Agora, convido você, que caminhou comigo nessa reflexão, a tentar responder uma pergunta simples e sem sensacionalismo: Hoje, com quem andaria Jesus? Ainda que a resposta pareça clara, vamos utilizar um método comparativo rápido para nos orientar. Há dois mil anos Jesus se voltava para os homens e mulheres condenados e excluídos pelos lideres religiosos e políticos, tal como a mulher adúltera (Jo 8). Hoje não é preciso pensar muito pra elencarmos inúmeros grupos com quem o Senhor estaria e seria solidário. Talvez ele não fosse aos templos, mas certamente estaria nos guetos. Por isso é tão  decepcionante ouvir tantos líderes, auto proclamados cristão, mas que só conseguem falar em condenações, em leis, em guerras, dinheiro e tantas outras coisas terrenas quando o natural seria o anúncio da Boa Nova de que existe um Deus que é Amor e que está ao lado de quem sofre, de quem é desprezado, e do qual o “jugo é leve e o fardo suave” (Mt 11,29).

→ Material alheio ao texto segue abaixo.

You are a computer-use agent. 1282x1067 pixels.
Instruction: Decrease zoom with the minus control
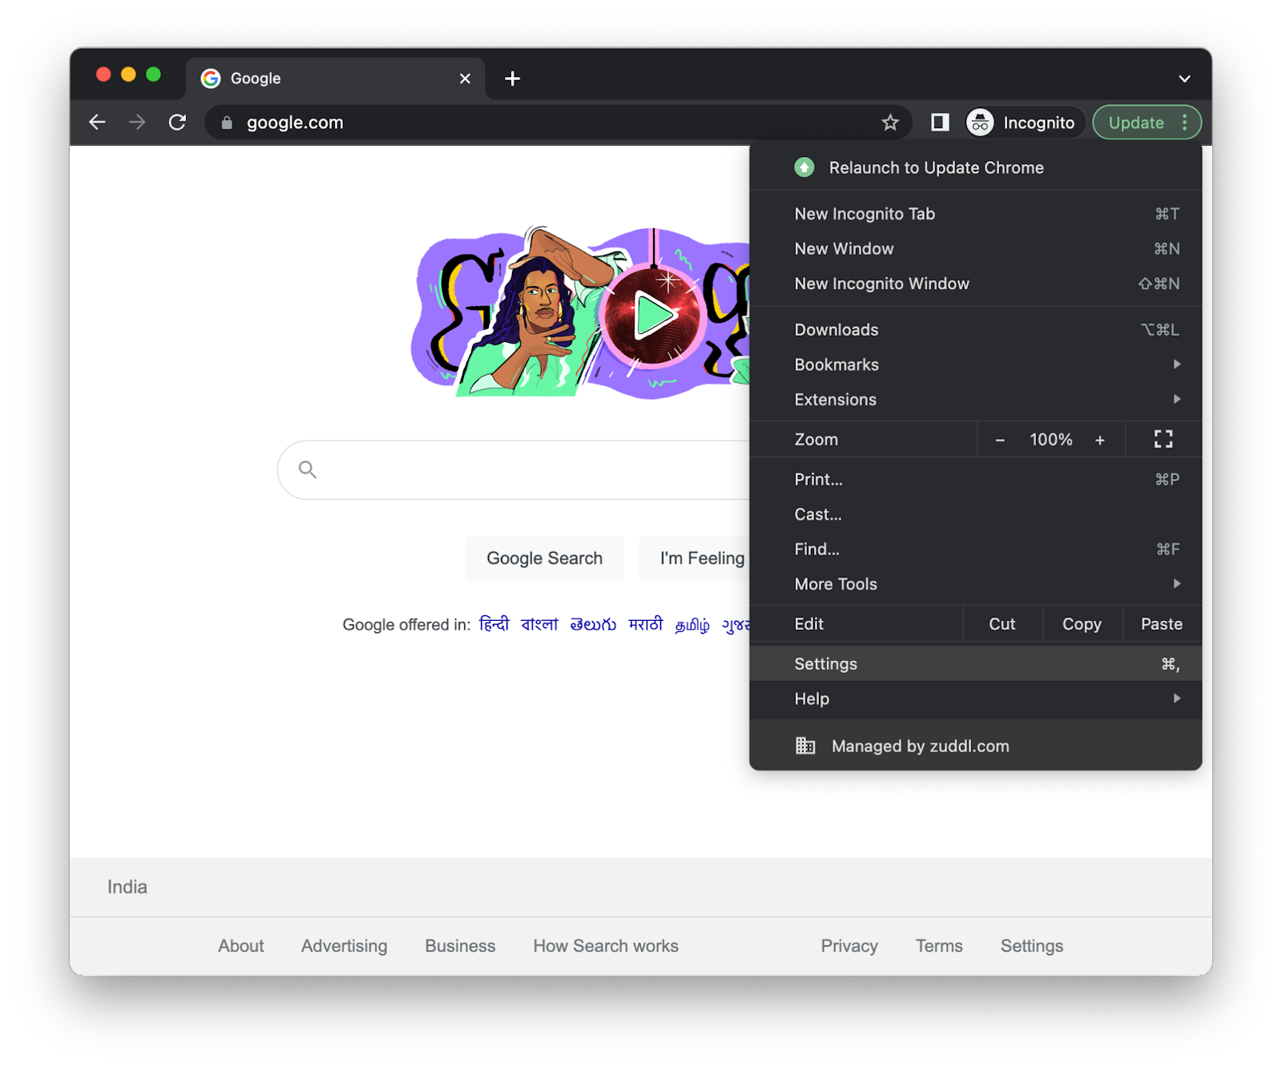999,439
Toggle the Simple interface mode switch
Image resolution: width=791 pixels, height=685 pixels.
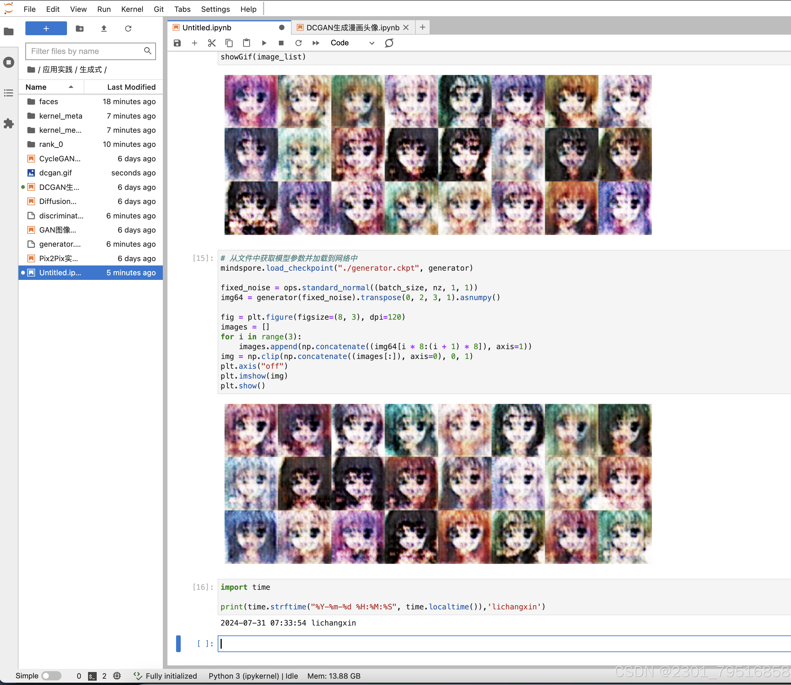[51, 675]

Mas com todas essas contradições e questionamentos explodindo dentro de nós, encontremos na leitura da Bíblia, a resposta que tanto procuramos: Não pode alguém falar daquilo que não conhece, não pode dividir a experiência do Deus Amor àquele que não sente sua presença viva, não pode uma má árvore dar bons frutos, nem a boca pode falar daquilo que não encontra no coração, pois a “boca fala do que lhe transborda o coração”. E agora quando escutamos ou lermos sobre “cristãos” cheios de amargura, ódio e condenações, saberemos que não falam do mesmo Deus que morreu na cruz por amor, do Deus que se revestiu da nossa humanidade e se entregou para salvar a todos. Tenhamos sempre cuidado com os falsos profetas para que, a despeito deles, nunca nos esqueçamos do verdadeiro mandamento que recebemos: “Dou-vos um novo mandamento: Amai-vos uns aos outros. Como eu vos tenho amado, assim também vós deveis amar-vos uns aos outros. Nisto todos conhecerão que sois meus discípulos, se vos amardes uns aos outros.” (Jo 13,34-35).

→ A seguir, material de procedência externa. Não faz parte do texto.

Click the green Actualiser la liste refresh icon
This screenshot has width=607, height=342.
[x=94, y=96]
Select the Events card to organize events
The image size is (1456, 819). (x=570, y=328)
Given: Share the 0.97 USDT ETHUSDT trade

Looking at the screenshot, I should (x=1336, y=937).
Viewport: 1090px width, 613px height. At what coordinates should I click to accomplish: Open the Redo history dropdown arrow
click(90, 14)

Por fim, se ainda muitos destes que protestam em nome de Deus para condenar e assim negar direitos utilizando o argumento de que estão se baseando na vontade da maioria, lembremo-nos de um grande jurista e atual Ministro do Supremo Tribunal Federal Luís Roberto Barroso que assim fala sobre Democracia e vontade da maioria:
“Se numa sala houver oito cristãos e dois muçulmanos, os oito cristãos não podem deliberar jogar os dois muçulmanos pela janela. Por quê? Porque a vida democrática não é feita só das maiorias políticas. A vida democrática também é feita da preservação dos direitos fundamentais de todas as pessoas, inclusive das que integram as minorias”.[1]
Irmãos e irmãs enchamos nossos corações de amor, para sempre podemos anunciar a Jesus e assim cumprir nossa missão profética como filhos amados de Deus, forte abraço.
Loreano Goulart e Lucas Paiva
Grupo de Ação Pastoral da Diversidade São Paulo.